Listing 2: Examples of calling the schedule dose function
In this first example, we simulate the response of a non‐small cell lung cancer tumor to anti‐PD‐1 treatment. For this, we use the model in the study by Jafarnejad et al.28 Their model considers cancer cells, T cells, Tregs, neo‐antigens, self‐antigens, antigen presentation, and the immune checkpoints (PD‐1, PD‐L1 and PD‐L2). The script to create the model in this example is included with QSP‐IO in the example1.m script file and is included in Listing 3 for convenience. In step 1, the parameters for this model are loaded; the parameter values were taken from the study by Jafarnejad et al.28 with minor modifications to account for small differences in the model structure. Steps 2, 4, and 5 follow exactly from the outline in Example Applications. For this example, in step 3, the cancer, T cell, Treg, APC, and antigen and immune checkpoint modules are called. The antigen module is called twice, once to create the neo‐antigens and once to create a competing self‐peptide. All of the modules take the SimBiology model object and a structure containing all of the model parameters as inputs.
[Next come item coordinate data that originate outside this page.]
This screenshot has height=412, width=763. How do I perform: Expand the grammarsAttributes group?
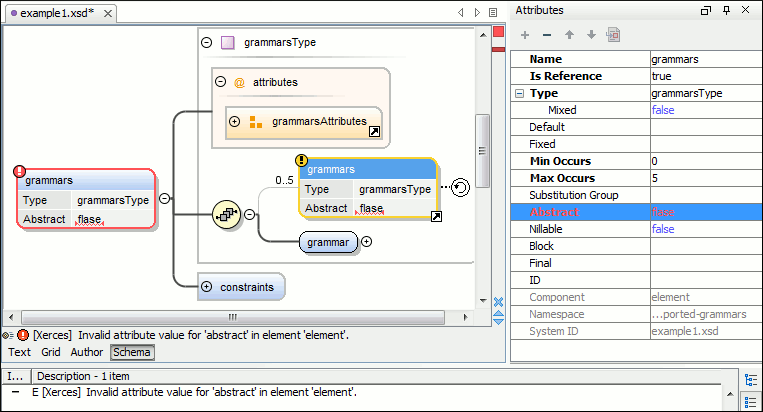tap(234, 121)
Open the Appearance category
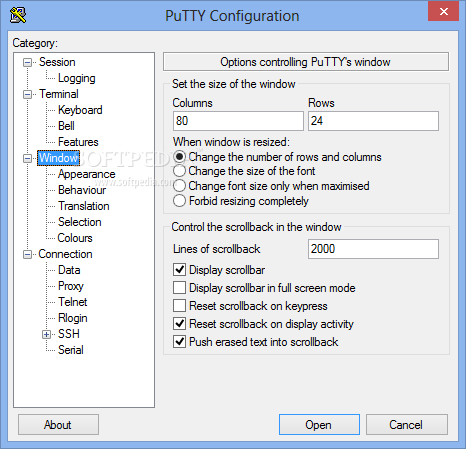 (87, 174)
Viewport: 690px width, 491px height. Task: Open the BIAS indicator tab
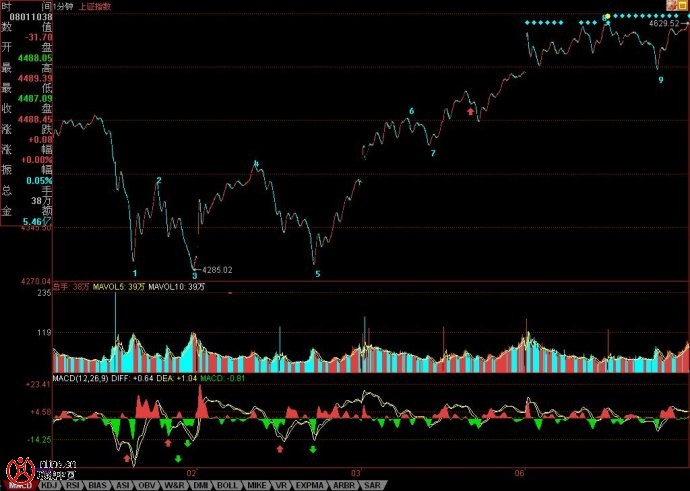click(97, 485)
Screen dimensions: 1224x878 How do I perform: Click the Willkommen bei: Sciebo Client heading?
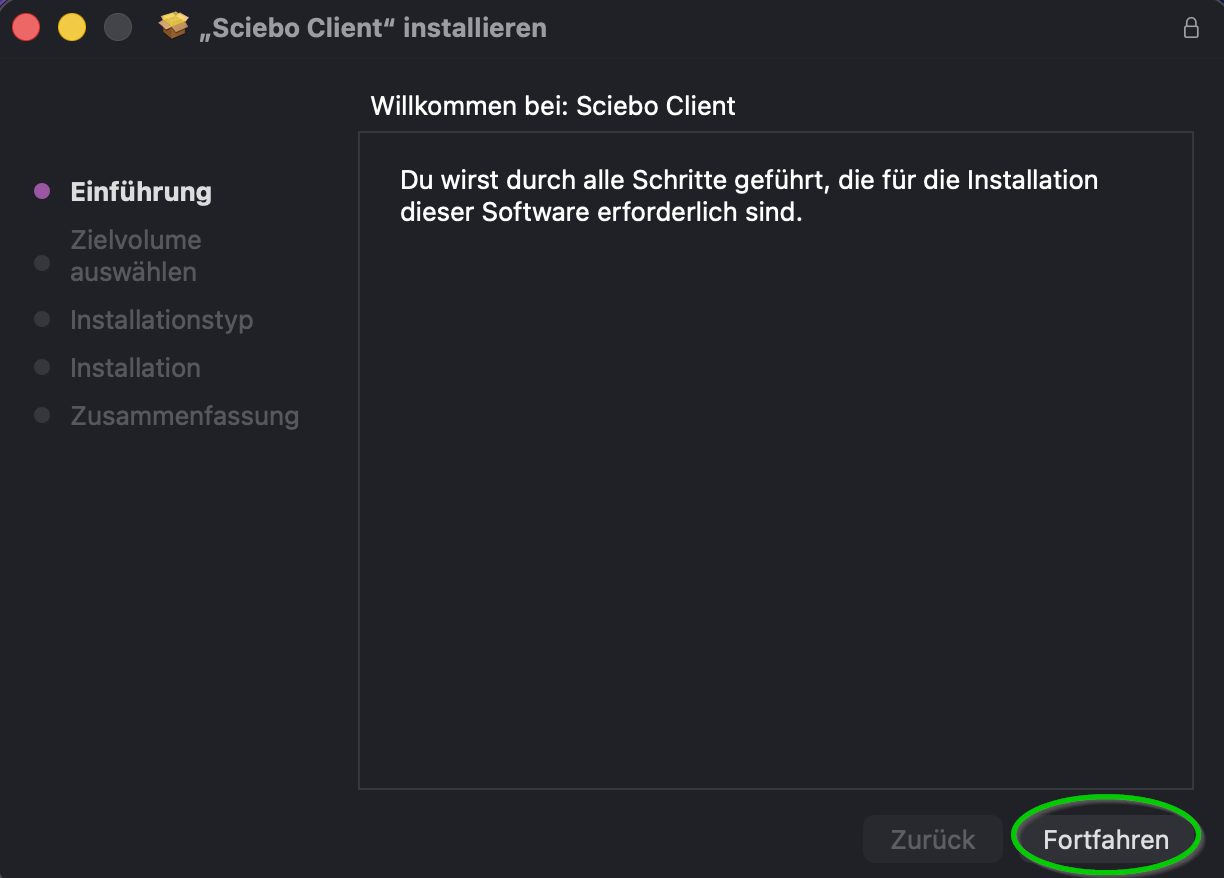[552, 105]
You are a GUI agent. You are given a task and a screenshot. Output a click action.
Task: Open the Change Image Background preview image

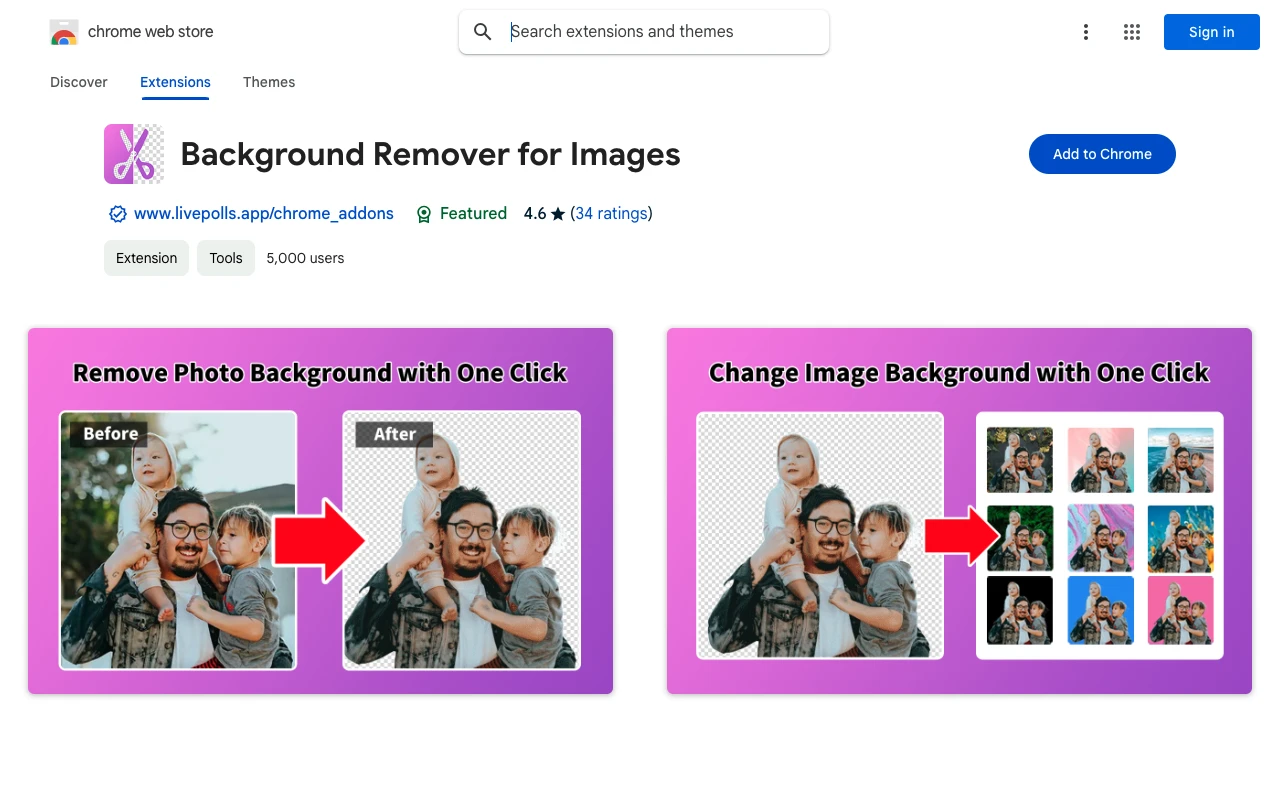[x=959, y=511]
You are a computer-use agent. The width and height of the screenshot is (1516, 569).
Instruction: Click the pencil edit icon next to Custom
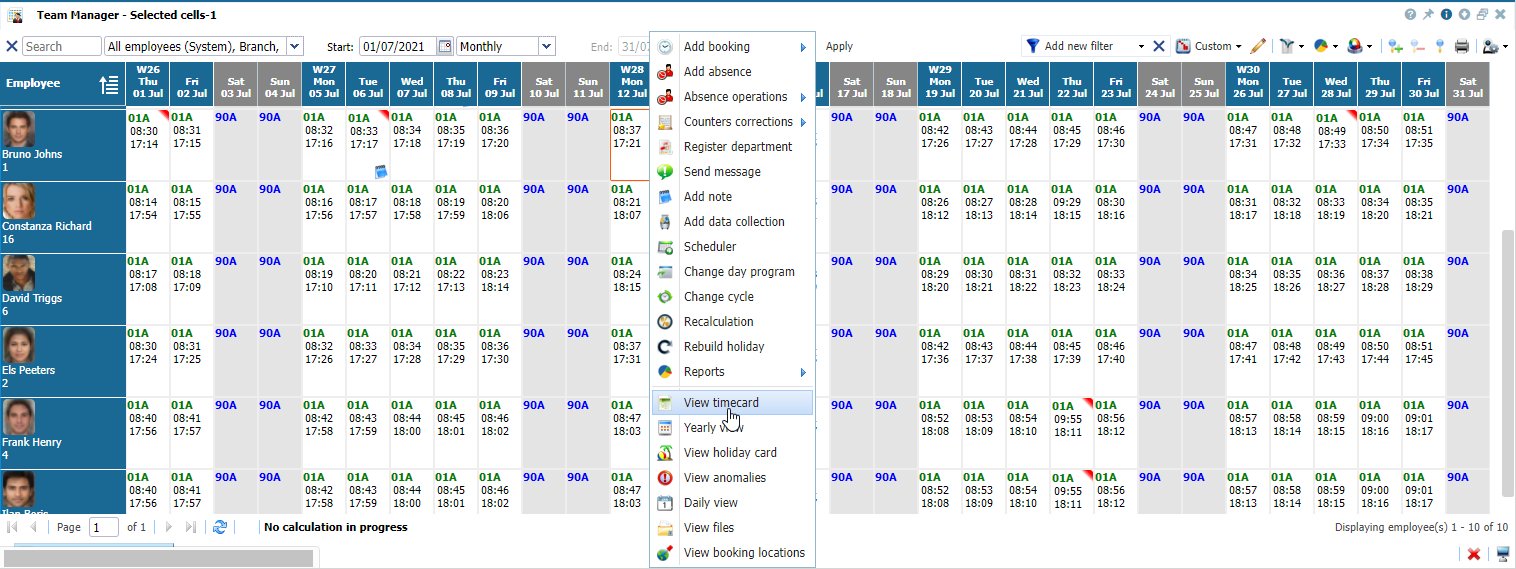1258,46

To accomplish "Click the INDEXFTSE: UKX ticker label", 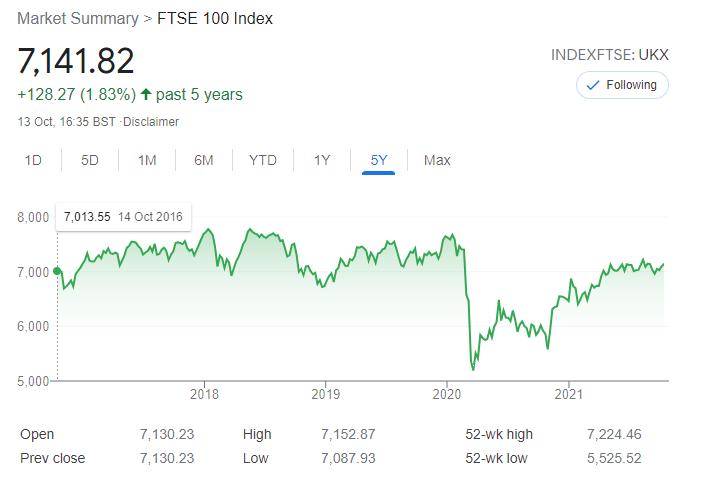I will pos(609,54).
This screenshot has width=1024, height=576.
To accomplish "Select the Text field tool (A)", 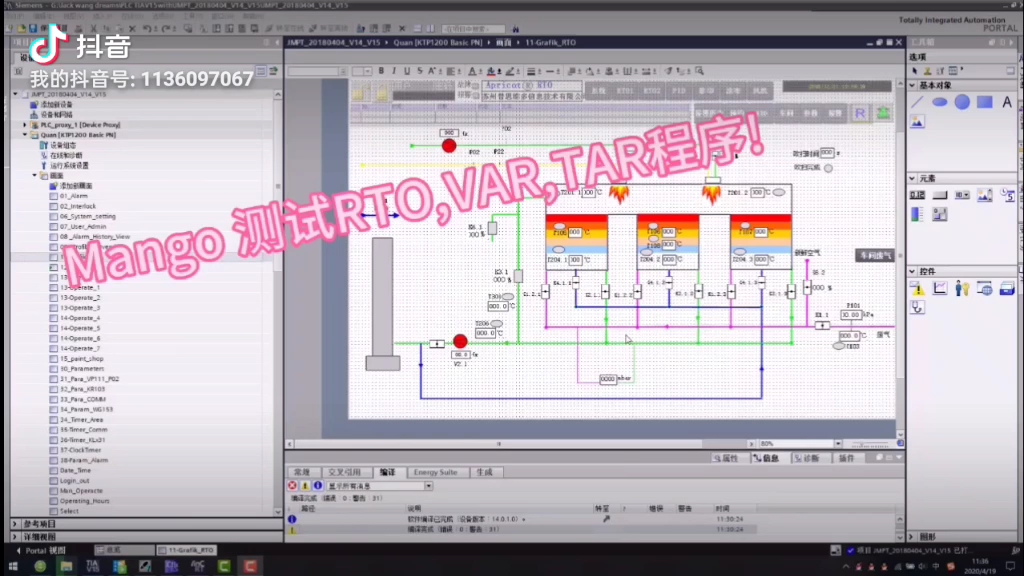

The cancer module requires an additional input that specifies a unique species name; this is required to allow for multiple subclones of cancer cells to be defined. The T cell module also requires two additional inputs: one that specifies a unique identifier for that specific T cell clone and one that specifies the name of the cancer cell subclones that it can recognize. The antigen module requires two additional inputs: a unique identifier and an antigen object that is created using the create_antigen function; the identifier is required to match that of a T cell clone. To define an antigen as a self‐peptide, the identifier should be set to 0. The create_antigen function requires cancer subclone names that contain the antigen, the intracellular antigen concentration in the cancer cell and optionally, the user may specify an identifier that uses a lookup table to assign the binding rate constants for the antigen to MHC molecules. The immune checkpoint module requires two additional inputs: one that specifies the name of the T cell clone and one that specifies the name of the cancer subclone. Optionally, the user may specify the names of antibodies to PD‐1 or PD‐L1 (see line 30 of Listing 3); if the user does not specify any antibodies, no antibodies are simulated.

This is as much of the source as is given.